Use experiments/ when you are:

  • comparing multiple detector configurations on the same sequence setup
  • comparing multiple preprocessing variants with the same detector
  • writing reproducible run artifacts for later analysis

This layer is intentionally separate from the public anomalog API. anomalog is the reusable library surface for building datasets, sequences, and representations. experiments/ is a repository-local workflow for configuration-driven runs, checked-in baselines, and artifact recording.

If you want to inspect the implementation directly, see the experiments/ directory on GitHub.

Mental model

The experiment layer separates three concerns:

  1. A dataset config defines preprocessing and sequence generation.
  2. A model config defines the detector family and its hyperparameters.
  3. A run config binds one dataset config to one model config.

That keeps preprocessing decisions explicit and reusable while making model experimentation easy to repeat.

Dataset configs

Dataset configs answer the questions a researcher normally asks before running a detector:

  • which dataset or preset am I using?
  • how are the logs parsed and templated?
  • how are the sequences grouped?
  • what train/test split semantics am I using?

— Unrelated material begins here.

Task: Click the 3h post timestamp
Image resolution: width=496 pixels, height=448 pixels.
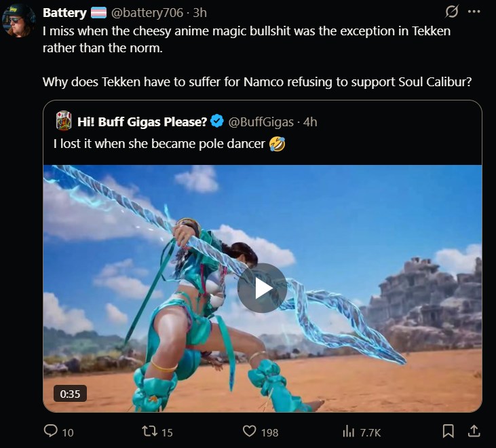Action: (x=200, y=13)
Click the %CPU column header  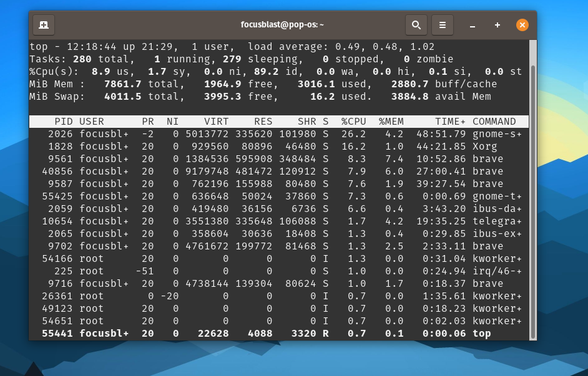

For built-in benchmarks, a dataset config is usually just a thin wrapper around a preset plus a sequence policy:

name = "bgl_entity_supervised"
dataset_name = "BGL"
preset = "bgl"

[sequence]
grouping = "entity"
train_fraction = 0.8
train_on_normal_entities_only = false

Model configs

Model configs describe how a detector consumes the sequence data produced by the dataset config.

For example, a phrase-based Naive Bayes model config records both the detector hyperparameters and the phrase representation settings:

detector = "naive_bayes"
name = "naive_bayes_default"
smoothing = 1.0
phrase_ngram_min = 1
phrase_ngram_max = 2
top_k_phrases = 5
anomalous_posterior_threshold = 0.5

Run configs

A run config combines one dataset config with one model config:

name = "bgl_naive_bayes"
dataset = "bgl_entity_supervised"
model = "naive_bayes_default"
results_root = "experiments/results"

Run it from the repository root with:

uv run python -m experiments.runners.run_experiment \
  --config experiments/configs/runs/bgl_naive_bayes.toml

Install the optional experiment dependencies first when you want to run the checked-in baselines:

uv sync --group experiments

Artifacts

Each run writes a deterministic result directory containing:

  • run_config.json with the normalized dataset, model, and run config
  • dataset_manifest.json with preprocessing provenance and sequence metadata
  • metrics.json with detector metrics
  • predictions.jsonl with per-sequence outputs
  • environment.json with Python, platform, and git metadata
  • run.log with run-time logging

The important point is not the file names themselves. It is that the preprocessing choices, sequence settings, model settings, and outputs are all recorded together, so later analysis does not depend on memory or notebook state.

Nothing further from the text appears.